セアドと十人の冒険者から話を聞いた限りでは、彼等が謁見した『神(ノーデンス)』なる存在の異能に原因を求めるのが一番正解に近しいのだろうと思われたが、『夢だから』と言われればそれもそうである。その辺りの理屈は誰にも定かではないのは事実だった。
「……本日、お越し頂いたのは理由があります」
珍しく折り目正しく言った戦略司令室長・時村沙織はシトリィンの視線が自らに向くのを待ってから先を続けた。

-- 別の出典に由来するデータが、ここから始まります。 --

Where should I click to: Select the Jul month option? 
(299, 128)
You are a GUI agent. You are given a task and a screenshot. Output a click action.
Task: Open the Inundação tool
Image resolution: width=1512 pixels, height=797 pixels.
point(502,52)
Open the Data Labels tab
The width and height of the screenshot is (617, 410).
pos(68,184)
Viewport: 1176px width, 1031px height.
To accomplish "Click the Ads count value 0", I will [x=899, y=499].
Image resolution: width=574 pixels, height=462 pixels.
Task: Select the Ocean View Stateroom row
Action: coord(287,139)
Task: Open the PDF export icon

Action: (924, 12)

「セアド殿とリベリスタが持ち帰った『鍵』――ラトニャへの対抗策に或る程度の目処がついたからですね」
「……いいニュースだわ。聞きたいような、聞きたくないような」
目をすっと細めたシトリィンの纏うある種の冷たさは、彼女の抱く復讐心の質を告げている。成る程、数百年に渡り悪夢に苛まれ続ける原因となった女が相手なのだ。彼女でなくとも恨み骨髄は間違いない。
「智親」
「あいよ」
沙織の声を受けた研究開発室長・真白智親が室内の大モニターに解析中の『鍵』の詳細を映し出す。

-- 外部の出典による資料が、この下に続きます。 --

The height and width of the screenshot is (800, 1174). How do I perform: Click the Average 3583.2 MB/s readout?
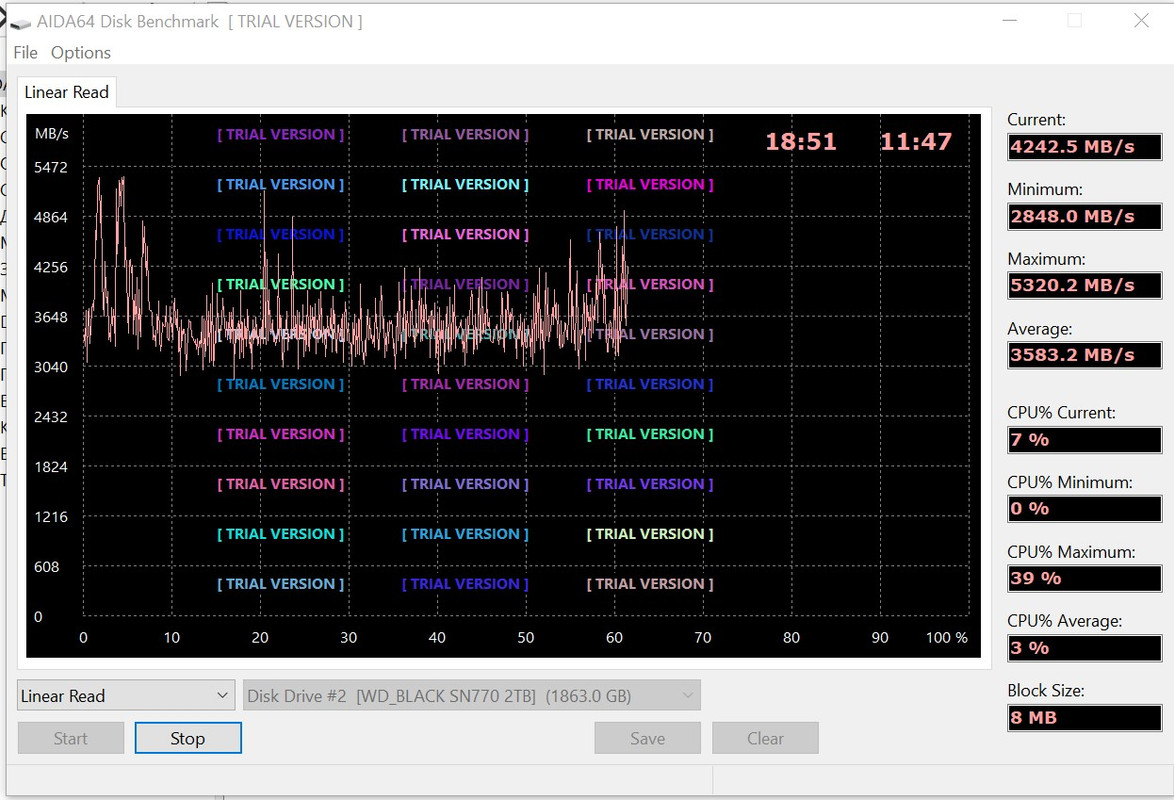pyautogui.click(x=1085, y=354)
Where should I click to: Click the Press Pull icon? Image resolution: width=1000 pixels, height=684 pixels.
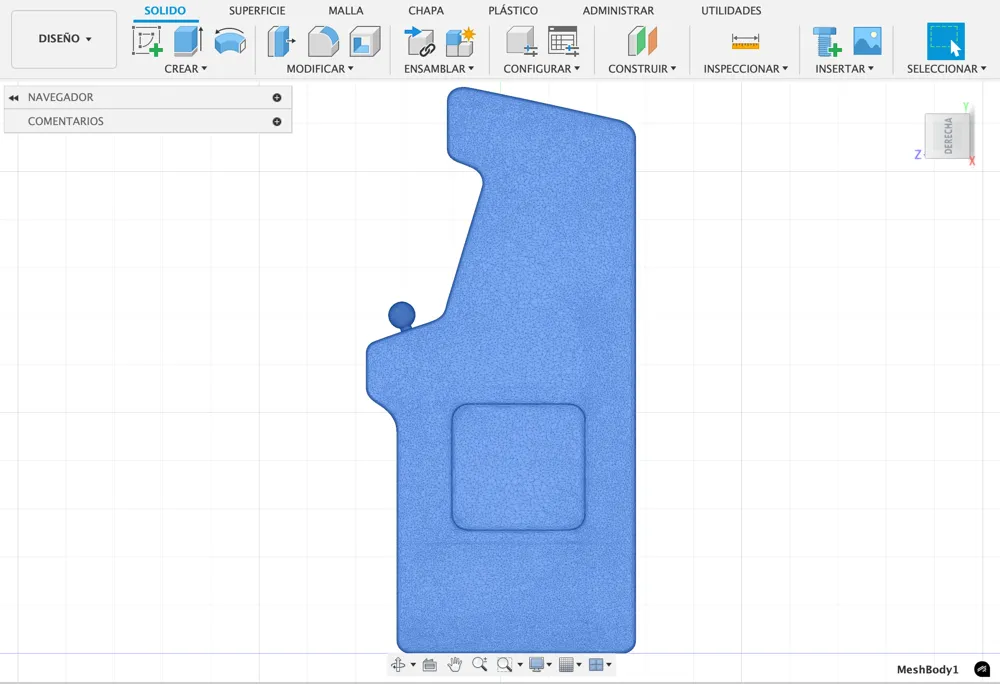click(x=281, y=41)
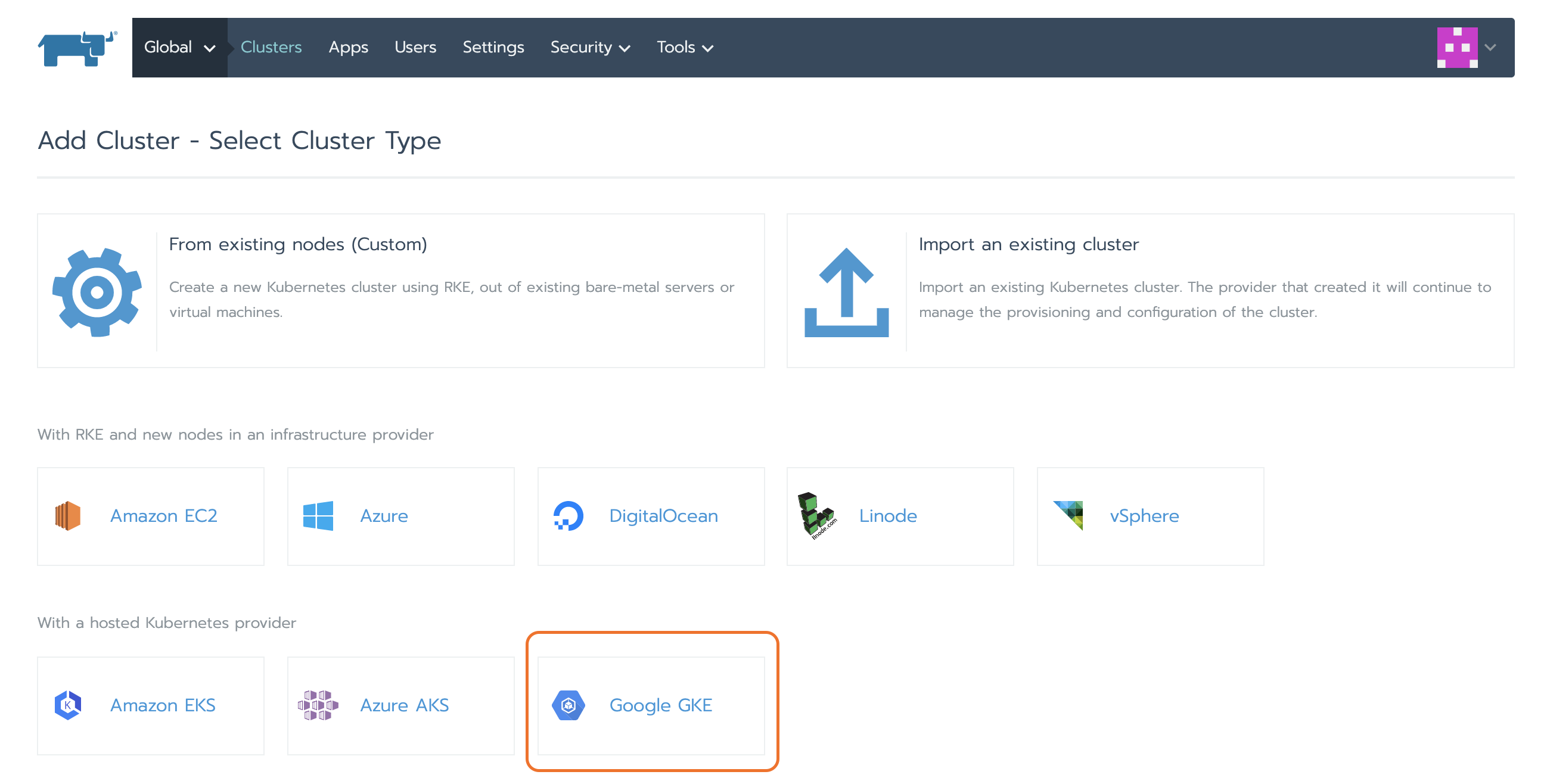Click the DigitalOcean logo icon
The height and width of the screenshot is (784, 1547).
click(x=568, y=516)
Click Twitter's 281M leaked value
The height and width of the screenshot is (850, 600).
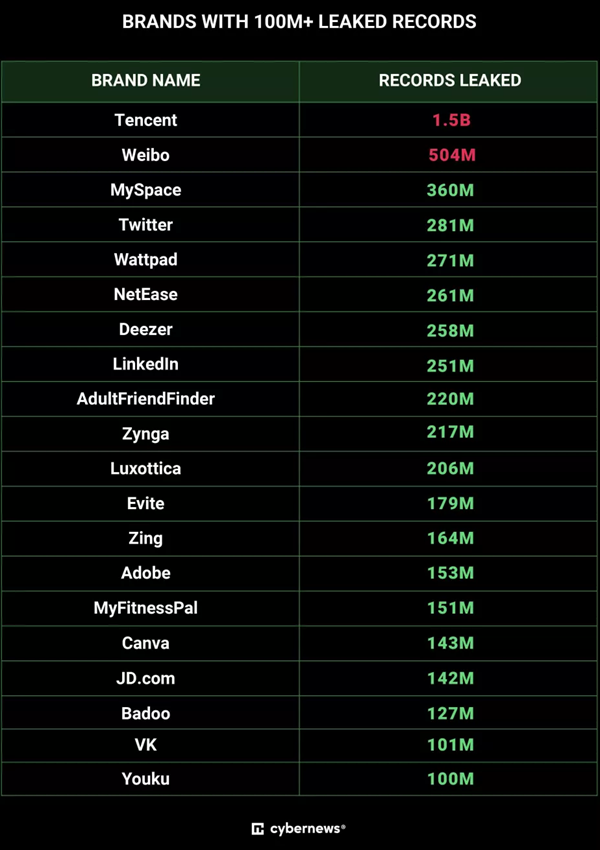pos(450,225)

「リベリスタ達が神との謁見で受け取った『鍵』は二つ。
神様ってのがどれだけ信頼出来るかは分かりかねますが、少なくとも彼等が持ち帰ったそれはこの世界には存在し得ない『可能性』と呼ぶ事は出来るでしょうな。『可能性』の転ぶ先は約束されちゃいませんが」
「ドクトル、前置きは結構だわ」
「失敬。美人を前にすると、どうもはしゃぎ過ぎていけませんやな」
頭をボリボリと掻いてみせた智親に沙織は苦笑した。セアドは気に留めた様子は無い。
「神(ノーデンス)に謁見したというリベリスタは、朱鷺島・雷音(BNE000003)と蜂須賀 朔(BNE004313)の二名。彼女達は彼にラトニャの存在を問い、彼女への対抗策を尋ねる事に成功した。ここまでは分かってると思いますが」
智親は面々の顔をぐるっと見回した。
前置きをするなと言われた割には勿体つけた調子だが、ここは誰もそれを口にしない。
「彼女は階層世界の上位で例外的に膨大に膨張する『横の世界の一柱』だという事ですな。

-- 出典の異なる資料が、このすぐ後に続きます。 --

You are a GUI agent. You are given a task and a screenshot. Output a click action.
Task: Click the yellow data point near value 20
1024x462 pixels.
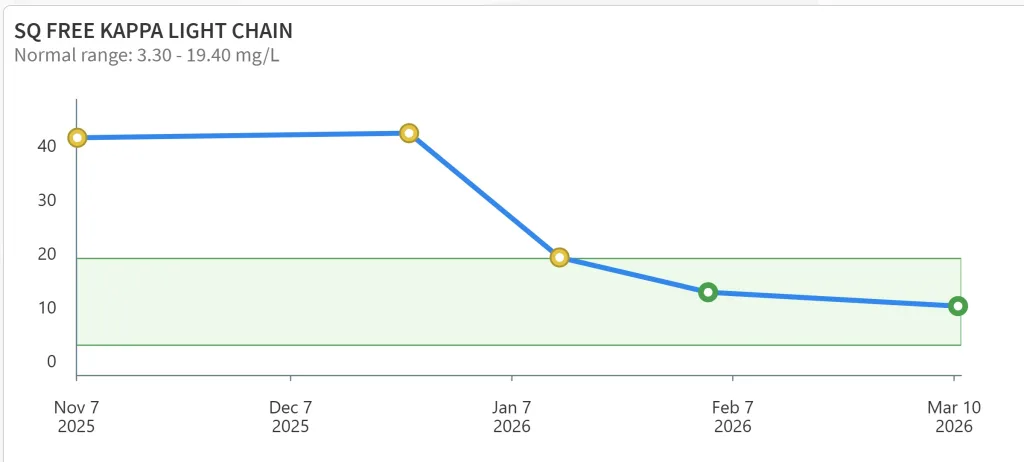[560, 257]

神の結論は、我々が『彼女』を撃破せしめる事は不可能だと。まぁ、これ自体は予想の範囲内です。エクスィスの時もそうだったが、ミラーミスってのは早々始末がつくようなもんでもありませんからね」
「でも、『鍵』は確かにあった」
「そうです。神の言葉を二人が丁寧に引き出したのは僥倖でした。『我々が神を倒す事は出来ない』――そんな当たり前の一言にも存外に多くの意味があるもんですよ。
まぁ、そこの乳ねぇ……アシュレイ殿のご協力もあっての話ではありますけど」
ブイサインを作る『塔の魔女』アシュレイはさて置いて。
智親は緊迫と自信を綯い交ぜにして自身の結論を述べる。
「『ラトニャは、我々以外には倒す事も出来るかも知れないし、我々でも嵌める事は出来るかも知れない』」
「嵌める……?」
柳眉をピクリと動かしたのは作戦参謀としてこの場に居た深春・クェーサーである。